#### PASSAGE GIVEN:
═══

# 새롭게 고층아파트 들어온다는 소문에 집값이 너무 올라서 다른 신도시로 이사가셨어.



## 82riceballs

Hi everyone!
I"m having trouble understanding the bolded sentence:
예전에 저기에 사셨었어. 그런데 최근에 재개발 되었잖아. *새롭게 고층아파트 들어온다는 소문에 집값이 너무 올라서 다른 신도시로 이사가셨어.*

I understand that the first two sentences mean, "he used to live there, but it's being re-developed."
The last sentence, especially the first half of it, confuses me...

새롭게 고층아파트 들어온다는 소문에  He heard rumors that new high-rise apartments were going to be built (come in), so...
집값이 너무 올라서 다른 신도시로 이사가셨어. ...he moved to a newly developed city because housing prices were going to be too high.



Is this a correct interpretation??

Thanks in advance!!


----------



## lsl

Hi 82riceballs,

I think you got the idea. The sentence is a little complicated and means that..
The rumor(new high-rise apt. are coming) made the housing price higher than before, so he (maybe had to) moved to other developed city. (can't afford them I guess)

Hope it doesn't make you more confused!!!!


----------



## vientito

this part is strange: 새롭게 고층아파트 들어온다는 소문

새롭게 , is it not an adverb to describe a verb?  How come it's used to describe a noun (high-rise apartment)?

═══

#### DATASET CONTENT:
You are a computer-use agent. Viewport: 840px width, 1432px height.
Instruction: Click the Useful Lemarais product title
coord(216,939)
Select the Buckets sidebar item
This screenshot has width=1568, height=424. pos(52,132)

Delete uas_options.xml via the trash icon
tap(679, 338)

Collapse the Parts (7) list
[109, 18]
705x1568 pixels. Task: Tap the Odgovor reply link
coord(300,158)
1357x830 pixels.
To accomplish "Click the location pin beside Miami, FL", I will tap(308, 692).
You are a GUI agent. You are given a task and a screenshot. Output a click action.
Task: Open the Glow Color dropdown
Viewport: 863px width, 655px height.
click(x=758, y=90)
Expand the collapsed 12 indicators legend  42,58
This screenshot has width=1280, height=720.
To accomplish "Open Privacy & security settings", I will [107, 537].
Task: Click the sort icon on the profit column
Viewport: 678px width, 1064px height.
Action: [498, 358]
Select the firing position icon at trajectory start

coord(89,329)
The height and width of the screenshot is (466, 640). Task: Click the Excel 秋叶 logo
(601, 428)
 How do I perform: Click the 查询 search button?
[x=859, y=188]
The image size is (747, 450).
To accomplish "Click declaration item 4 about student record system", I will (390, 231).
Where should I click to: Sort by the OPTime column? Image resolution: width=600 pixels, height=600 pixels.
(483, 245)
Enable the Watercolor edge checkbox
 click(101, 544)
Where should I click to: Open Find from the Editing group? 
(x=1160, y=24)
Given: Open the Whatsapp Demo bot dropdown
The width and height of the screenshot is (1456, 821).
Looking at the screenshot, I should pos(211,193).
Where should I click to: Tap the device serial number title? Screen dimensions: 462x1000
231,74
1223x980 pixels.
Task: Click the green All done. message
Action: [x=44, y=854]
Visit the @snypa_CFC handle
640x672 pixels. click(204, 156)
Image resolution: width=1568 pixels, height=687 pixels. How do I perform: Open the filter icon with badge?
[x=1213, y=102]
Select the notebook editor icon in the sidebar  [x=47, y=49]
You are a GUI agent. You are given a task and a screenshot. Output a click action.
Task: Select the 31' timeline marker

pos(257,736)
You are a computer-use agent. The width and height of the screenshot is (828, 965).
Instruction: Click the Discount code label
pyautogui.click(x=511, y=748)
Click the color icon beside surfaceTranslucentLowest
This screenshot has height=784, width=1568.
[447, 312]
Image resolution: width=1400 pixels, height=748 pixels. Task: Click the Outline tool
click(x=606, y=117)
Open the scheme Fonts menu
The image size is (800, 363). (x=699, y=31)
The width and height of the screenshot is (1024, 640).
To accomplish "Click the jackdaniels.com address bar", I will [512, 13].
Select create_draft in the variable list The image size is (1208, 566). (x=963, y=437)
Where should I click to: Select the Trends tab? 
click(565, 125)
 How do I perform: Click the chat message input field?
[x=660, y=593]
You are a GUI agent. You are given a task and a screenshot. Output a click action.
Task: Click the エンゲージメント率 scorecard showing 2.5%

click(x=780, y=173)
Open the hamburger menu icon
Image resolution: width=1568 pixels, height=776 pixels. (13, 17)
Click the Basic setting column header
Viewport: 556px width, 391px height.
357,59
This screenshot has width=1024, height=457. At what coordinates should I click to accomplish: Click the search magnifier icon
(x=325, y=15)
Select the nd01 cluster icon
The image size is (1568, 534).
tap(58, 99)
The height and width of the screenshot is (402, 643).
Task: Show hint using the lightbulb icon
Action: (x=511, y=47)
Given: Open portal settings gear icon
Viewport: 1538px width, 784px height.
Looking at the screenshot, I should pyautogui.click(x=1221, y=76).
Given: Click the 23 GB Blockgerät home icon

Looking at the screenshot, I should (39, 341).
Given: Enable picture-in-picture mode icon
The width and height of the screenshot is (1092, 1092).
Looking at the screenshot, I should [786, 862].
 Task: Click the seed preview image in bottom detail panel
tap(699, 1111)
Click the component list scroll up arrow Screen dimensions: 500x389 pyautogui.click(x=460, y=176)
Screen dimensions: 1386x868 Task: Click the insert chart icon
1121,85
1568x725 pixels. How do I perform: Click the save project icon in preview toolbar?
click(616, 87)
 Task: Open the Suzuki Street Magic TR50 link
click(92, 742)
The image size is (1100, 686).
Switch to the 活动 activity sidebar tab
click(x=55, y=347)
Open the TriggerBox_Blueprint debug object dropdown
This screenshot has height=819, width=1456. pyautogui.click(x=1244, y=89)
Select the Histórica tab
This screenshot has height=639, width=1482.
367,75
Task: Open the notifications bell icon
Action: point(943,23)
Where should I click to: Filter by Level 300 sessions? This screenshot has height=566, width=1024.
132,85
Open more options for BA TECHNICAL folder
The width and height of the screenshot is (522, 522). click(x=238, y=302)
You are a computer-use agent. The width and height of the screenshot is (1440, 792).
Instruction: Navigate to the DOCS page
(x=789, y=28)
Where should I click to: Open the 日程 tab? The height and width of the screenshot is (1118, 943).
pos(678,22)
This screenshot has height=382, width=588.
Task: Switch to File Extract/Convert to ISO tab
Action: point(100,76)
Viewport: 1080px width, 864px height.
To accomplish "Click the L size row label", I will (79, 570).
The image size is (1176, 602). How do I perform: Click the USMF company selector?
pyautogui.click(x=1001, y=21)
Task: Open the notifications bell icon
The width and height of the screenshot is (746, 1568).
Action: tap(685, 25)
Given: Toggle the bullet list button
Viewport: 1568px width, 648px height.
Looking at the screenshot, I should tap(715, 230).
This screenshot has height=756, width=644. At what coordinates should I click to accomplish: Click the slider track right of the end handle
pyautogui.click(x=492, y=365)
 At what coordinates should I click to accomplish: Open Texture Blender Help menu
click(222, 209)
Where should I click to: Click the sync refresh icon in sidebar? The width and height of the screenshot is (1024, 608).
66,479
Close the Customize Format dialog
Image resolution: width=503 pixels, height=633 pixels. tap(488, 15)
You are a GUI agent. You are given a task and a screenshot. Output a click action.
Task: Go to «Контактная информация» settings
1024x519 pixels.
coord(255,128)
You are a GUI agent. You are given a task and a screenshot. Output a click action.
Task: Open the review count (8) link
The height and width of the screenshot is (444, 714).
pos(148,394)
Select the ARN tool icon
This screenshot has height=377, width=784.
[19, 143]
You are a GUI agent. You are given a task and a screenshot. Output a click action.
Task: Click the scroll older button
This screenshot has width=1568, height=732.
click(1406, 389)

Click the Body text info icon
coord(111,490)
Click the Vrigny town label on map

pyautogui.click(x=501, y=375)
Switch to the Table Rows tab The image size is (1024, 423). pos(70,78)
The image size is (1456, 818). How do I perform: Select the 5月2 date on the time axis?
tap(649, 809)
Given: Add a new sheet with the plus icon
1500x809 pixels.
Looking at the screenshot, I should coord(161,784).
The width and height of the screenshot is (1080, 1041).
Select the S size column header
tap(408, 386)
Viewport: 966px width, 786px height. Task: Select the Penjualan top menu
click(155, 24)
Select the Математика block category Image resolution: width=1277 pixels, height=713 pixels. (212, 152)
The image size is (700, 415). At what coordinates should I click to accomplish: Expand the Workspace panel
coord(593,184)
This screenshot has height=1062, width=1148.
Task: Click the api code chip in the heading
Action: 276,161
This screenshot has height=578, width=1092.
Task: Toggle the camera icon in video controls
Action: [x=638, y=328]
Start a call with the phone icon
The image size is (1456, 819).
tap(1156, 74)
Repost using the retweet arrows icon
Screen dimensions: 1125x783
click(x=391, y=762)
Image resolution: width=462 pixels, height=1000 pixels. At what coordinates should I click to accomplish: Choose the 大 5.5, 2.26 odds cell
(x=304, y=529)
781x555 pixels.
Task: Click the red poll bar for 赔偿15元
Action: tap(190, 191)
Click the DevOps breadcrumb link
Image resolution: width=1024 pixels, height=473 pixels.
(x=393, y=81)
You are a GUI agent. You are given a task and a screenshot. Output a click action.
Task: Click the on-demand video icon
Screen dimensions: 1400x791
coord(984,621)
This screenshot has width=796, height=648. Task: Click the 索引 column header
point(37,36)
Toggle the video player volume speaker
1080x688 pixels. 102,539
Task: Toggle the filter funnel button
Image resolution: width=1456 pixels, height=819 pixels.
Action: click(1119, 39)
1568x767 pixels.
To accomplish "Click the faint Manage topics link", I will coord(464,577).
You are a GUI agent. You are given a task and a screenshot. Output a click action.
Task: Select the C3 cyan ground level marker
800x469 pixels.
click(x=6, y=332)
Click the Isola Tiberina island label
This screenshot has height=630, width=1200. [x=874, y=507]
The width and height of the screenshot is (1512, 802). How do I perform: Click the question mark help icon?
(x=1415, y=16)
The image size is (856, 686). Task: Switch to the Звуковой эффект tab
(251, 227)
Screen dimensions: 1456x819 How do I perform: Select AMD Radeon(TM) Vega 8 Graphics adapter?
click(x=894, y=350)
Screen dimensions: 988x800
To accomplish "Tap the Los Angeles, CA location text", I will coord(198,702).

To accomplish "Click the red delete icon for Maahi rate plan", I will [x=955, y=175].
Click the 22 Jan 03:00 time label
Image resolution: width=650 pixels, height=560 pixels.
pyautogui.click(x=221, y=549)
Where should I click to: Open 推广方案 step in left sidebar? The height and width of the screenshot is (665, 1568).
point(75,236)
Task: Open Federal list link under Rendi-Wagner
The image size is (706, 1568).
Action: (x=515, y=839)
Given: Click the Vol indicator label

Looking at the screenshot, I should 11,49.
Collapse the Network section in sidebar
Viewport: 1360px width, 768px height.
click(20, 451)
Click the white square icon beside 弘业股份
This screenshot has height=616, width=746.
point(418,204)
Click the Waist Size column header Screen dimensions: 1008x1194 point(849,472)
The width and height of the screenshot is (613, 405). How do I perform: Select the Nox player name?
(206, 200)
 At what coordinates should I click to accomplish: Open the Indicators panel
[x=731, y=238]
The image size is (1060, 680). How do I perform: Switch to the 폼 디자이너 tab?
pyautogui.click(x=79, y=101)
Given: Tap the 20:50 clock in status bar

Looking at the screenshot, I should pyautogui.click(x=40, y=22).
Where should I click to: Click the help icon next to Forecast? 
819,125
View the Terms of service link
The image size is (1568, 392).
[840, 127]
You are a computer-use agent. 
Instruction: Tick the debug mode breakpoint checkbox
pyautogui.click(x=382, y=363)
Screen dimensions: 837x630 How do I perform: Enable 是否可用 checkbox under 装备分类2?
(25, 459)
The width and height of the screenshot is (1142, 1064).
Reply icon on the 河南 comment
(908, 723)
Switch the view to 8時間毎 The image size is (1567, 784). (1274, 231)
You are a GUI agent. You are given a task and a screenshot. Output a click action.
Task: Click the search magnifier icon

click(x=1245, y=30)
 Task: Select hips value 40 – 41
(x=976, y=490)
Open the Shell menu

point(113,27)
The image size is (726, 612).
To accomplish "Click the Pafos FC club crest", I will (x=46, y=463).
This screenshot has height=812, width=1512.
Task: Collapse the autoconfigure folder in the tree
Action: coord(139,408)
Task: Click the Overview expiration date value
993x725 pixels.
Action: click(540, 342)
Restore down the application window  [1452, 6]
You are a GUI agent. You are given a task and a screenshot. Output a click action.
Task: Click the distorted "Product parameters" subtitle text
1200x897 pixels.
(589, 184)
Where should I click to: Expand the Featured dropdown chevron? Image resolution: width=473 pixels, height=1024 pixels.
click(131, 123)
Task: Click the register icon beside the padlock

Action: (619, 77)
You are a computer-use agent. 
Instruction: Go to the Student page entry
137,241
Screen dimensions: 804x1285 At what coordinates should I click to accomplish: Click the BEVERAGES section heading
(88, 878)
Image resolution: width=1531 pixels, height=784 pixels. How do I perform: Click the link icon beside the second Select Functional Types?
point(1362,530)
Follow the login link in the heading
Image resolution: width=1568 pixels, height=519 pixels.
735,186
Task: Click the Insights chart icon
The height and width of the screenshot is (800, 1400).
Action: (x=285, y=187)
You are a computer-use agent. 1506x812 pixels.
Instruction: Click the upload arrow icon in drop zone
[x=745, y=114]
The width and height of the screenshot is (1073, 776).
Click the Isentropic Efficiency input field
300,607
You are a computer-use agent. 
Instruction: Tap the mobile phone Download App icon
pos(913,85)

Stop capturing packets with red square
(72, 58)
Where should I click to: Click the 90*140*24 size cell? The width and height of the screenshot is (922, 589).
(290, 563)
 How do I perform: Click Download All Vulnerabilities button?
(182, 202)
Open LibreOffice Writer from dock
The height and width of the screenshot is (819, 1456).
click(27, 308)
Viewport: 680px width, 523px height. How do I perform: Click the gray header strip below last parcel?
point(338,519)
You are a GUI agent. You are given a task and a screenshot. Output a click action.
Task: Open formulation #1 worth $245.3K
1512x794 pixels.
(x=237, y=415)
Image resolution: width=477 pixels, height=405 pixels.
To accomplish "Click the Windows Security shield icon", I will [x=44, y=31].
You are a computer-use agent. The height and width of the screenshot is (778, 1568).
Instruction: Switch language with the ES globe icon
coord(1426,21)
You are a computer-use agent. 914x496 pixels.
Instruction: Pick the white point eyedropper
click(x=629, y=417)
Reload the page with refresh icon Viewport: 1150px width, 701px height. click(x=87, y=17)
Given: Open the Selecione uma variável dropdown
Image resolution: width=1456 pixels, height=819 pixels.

═══

#### YOUR GOAL:
Write the next part of the Korean grammar thread, picking up after its last post. The records are separate material and are unrelated to the Korean grammar thread.

#### RESULT OF THIS TASK:
----------



## 82riceballs

lsl said:


> Hi 82riceballs,
> 
> I think you got the idea. The sentence is a little complicated and means that..
> The rumor(new high-rise apt. are coming) made the housing price higher than before, so he (maybe had to) moved to other developed city. (can't afford them I guess)
> 
> Hope it doesn't make you more confused!!!!



Thank you, that was very helpful!!


----------



## 82riceballs

vientito said:


> this part is strange: 새롭게 고층아파트 들어온다는 소문
> 
> 새롭게 , is it not an adverb to describe a verb?  How come it's used to describe a noun (high-rise apartment)?



I believe 새롭게 is modifying 들어온다.


----------



## moonji

vientito said:


> this part is strange: 새롭게 고층아파트 들어온다는 소문
> 
> 새롭게 , is it not an adverb to describe a verb?  How come it's used to describe a noun (high-rise apartment)?



'고층아파트가 새로(새롭게) 들어온다는 소문에' is more natural.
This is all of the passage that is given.